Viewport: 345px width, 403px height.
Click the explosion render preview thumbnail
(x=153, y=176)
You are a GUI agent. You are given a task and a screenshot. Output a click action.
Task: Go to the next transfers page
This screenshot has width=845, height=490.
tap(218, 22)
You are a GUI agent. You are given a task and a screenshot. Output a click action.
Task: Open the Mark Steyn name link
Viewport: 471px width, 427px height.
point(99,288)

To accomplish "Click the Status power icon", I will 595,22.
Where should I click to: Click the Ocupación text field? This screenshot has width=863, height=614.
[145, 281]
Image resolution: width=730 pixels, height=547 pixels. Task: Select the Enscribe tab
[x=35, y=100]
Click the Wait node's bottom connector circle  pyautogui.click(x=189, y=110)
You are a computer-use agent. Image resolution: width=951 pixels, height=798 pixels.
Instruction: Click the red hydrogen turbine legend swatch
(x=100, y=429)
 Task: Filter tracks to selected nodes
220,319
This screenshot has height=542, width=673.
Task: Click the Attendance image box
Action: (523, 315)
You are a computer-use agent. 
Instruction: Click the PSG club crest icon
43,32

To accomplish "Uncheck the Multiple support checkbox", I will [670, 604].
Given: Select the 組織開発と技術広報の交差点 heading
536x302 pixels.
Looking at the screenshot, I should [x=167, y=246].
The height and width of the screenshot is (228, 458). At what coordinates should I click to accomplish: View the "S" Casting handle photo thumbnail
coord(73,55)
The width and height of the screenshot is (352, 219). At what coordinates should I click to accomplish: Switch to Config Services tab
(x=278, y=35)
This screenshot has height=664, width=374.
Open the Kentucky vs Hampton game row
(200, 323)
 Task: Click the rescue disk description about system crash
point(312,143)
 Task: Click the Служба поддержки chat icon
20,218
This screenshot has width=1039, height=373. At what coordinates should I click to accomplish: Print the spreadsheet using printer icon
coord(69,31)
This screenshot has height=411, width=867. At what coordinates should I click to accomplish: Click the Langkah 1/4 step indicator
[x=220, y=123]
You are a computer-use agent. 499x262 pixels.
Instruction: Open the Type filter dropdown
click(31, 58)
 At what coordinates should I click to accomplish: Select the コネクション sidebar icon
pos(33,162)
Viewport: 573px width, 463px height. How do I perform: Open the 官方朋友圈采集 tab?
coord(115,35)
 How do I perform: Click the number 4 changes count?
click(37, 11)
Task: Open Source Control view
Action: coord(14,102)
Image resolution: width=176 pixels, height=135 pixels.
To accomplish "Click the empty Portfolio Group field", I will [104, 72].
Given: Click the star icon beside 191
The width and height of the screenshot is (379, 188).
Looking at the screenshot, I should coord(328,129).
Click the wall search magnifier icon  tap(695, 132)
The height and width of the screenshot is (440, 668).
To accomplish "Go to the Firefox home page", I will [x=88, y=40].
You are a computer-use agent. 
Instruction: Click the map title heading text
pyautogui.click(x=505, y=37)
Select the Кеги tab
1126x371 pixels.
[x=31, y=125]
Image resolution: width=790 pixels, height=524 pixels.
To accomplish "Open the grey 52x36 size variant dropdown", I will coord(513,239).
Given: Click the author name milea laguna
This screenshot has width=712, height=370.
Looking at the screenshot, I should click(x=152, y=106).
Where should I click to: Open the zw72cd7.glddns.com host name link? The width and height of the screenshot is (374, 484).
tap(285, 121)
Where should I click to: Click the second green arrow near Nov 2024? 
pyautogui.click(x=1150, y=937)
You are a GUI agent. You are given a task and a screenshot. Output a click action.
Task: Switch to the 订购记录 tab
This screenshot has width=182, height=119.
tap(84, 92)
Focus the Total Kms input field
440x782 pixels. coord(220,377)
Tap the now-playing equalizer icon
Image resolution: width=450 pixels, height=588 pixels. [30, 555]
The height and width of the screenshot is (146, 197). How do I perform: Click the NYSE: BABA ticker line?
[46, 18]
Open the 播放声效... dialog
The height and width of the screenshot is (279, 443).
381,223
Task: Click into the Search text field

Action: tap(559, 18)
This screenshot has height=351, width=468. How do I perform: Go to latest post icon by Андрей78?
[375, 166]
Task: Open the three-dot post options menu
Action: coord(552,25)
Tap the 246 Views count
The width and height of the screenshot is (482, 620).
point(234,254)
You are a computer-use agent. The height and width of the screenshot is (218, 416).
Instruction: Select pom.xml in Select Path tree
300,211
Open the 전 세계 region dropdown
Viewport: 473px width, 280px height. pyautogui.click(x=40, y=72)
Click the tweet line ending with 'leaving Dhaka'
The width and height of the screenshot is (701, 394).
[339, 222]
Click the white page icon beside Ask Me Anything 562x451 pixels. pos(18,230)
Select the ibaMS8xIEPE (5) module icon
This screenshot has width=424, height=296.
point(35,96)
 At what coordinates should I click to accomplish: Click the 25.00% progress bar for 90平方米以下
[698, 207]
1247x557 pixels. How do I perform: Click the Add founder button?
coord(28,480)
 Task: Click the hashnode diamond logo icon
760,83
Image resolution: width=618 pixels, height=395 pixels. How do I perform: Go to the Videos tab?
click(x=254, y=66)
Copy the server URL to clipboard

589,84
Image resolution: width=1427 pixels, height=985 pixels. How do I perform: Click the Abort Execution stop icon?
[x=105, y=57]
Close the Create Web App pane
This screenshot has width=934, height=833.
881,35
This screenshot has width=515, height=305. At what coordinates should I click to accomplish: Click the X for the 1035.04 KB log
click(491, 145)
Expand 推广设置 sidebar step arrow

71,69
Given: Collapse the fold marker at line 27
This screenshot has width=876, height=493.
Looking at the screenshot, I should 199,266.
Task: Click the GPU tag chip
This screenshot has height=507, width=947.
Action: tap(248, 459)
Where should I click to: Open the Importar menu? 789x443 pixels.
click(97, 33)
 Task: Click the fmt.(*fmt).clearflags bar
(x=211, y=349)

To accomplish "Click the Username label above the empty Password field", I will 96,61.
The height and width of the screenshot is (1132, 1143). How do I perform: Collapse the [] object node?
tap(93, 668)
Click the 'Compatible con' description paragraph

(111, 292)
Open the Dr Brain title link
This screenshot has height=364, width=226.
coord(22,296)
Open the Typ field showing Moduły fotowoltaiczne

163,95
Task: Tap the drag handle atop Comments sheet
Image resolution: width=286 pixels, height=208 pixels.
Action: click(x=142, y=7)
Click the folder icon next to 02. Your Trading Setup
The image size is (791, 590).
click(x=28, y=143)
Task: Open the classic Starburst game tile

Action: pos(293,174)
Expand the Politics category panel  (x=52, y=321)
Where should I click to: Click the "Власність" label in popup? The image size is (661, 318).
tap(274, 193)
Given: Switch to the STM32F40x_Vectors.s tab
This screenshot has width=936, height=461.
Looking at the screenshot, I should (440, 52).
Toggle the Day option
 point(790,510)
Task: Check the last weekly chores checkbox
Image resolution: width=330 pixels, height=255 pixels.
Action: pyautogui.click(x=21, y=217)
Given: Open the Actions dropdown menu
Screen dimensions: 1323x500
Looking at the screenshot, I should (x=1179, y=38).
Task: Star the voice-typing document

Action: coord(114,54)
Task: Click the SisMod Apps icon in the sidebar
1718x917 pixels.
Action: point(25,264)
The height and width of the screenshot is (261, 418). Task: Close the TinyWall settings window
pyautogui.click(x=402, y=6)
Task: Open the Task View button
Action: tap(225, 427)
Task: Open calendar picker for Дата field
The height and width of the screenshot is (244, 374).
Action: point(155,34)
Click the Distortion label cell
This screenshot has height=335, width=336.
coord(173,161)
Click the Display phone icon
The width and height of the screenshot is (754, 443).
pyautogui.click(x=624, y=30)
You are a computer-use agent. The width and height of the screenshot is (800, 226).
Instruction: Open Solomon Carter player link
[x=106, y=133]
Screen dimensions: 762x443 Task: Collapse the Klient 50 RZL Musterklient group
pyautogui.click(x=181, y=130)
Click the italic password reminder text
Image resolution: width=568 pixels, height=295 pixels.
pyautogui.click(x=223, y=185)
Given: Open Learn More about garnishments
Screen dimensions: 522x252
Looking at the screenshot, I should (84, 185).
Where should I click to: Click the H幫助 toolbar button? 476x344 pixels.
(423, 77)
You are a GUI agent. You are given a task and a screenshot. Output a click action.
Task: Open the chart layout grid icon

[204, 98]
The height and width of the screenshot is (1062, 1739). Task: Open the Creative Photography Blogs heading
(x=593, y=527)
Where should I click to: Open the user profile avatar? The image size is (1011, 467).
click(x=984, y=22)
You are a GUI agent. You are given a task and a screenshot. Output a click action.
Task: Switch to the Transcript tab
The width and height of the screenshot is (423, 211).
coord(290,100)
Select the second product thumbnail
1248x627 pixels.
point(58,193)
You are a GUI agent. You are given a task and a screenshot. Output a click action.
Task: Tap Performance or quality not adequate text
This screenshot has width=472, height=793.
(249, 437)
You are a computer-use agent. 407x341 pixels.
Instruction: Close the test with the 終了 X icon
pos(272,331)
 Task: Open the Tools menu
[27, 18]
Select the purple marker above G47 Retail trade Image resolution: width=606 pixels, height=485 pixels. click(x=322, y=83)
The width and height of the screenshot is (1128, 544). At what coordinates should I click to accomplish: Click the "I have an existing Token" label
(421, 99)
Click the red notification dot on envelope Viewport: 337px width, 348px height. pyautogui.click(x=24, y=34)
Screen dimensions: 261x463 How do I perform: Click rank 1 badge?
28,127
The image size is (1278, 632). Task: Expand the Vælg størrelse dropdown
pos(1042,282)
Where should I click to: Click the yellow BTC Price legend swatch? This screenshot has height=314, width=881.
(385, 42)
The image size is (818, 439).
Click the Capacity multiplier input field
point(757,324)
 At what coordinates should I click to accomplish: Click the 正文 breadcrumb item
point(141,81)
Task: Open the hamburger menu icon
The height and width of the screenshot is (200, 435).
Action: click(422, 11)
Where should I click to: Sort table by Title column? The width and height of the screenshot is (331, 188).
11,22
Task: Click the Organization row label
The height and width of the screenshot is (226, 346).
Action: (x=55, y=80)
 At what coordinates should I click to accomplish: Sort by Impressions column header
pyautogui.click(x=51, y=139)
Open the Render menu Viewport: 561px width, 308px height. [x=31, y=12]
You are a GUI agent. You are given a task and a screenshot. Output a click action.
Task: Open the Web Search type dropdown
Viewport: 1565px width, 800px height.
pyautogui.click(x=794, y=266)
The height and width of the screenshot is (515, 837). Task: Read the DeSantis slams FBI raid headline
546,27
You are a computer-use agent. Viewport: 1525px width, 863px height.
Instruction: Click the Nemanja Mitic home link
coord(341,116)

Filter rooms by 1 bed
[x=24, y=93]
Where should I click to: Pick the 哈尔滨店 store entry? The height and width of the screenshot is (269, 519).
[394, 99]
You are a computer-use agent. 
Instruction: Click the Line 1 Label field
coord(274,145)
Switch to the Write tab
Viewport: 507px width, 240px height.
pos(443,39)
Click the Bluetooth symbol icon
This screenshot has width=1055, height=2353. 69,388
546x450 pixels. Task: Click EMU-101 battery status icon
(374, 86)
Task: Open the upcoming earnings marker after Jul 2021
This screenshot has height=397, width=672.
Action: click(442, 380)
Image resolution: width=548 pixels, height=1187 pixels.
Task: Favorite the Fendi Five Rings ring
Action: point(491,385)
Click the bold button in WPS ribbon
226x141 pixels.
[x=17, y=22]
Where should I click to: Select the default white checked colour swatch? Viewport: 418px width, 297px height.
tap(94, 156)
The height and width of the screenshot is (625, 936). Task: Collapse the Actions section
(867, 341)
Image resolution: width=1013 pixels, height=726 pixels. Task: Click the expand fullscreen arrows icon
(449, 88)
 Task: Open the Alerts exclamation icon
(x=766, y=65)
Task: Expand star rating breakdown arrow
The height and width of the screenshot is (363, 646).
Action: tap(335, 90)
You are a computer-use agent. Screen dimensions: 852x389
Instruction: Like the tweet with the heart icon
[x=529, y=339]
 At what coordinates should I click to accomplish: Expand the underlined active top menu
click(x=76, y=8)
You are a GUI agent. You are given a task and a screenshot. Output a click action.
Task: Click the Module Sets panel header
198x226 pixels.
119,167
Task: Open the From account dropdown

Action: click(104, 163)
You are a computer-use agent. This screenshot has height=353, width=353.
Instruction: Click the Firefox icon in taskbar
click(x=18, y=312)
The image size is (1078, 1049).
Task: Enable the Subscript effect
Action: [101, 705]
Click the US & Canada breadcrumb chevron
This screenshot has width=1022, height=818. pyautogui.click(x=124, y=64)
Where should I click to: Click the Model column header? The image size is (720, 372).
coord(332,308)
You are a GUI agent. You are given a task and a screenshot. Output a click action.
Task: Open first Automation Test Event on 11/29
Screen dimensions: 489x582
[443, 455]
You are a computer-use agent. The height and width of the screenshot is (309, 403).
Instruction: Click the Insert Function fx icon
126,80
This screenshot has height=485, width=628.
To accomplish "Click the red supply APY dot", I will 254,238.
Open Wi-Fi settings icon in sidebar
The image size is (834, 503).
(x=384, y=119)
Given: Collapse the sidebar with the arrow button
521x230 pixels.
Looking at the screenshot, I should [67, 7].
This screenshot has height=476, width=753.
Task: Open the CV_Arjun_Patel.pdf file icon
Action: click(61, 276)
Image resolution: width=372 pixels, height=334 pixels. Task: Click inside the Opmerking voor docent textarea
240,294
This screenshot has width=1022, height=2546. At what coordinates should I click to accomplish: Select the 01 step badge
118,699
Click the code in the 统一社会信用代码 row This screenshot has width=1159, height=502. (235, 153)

________________________________________

ASSIGNMENT:
Using the data above, transcribe the lines that run from the line with "Filter rooms by 1 bed" to the line with "Task: Open the upcoming", both ends kept, and output nothing else.

EXPECTED ANSWER:
Filter rooms by 1 bed
[x=24, y=93]
Where should I click to: Pick the 哈尔滨店 store entry? The height and width of the screenshot is (269, 519).
[394, 99]
You are a computer-use agent. 
Instruction: Click the Line 1 Label field
coord(274,145)
Switch to the Write tab
Viewport: 507px width, 240px height.
pos(443,39)
Click the Bluetooth symbol icon
This screenshot has width=1055, height=2353. 69,388
546x450 pixels. Task: Click EMU-101 battery status icon
(374, 86)
Task: Open the upcoming earnings marker after Jul 2021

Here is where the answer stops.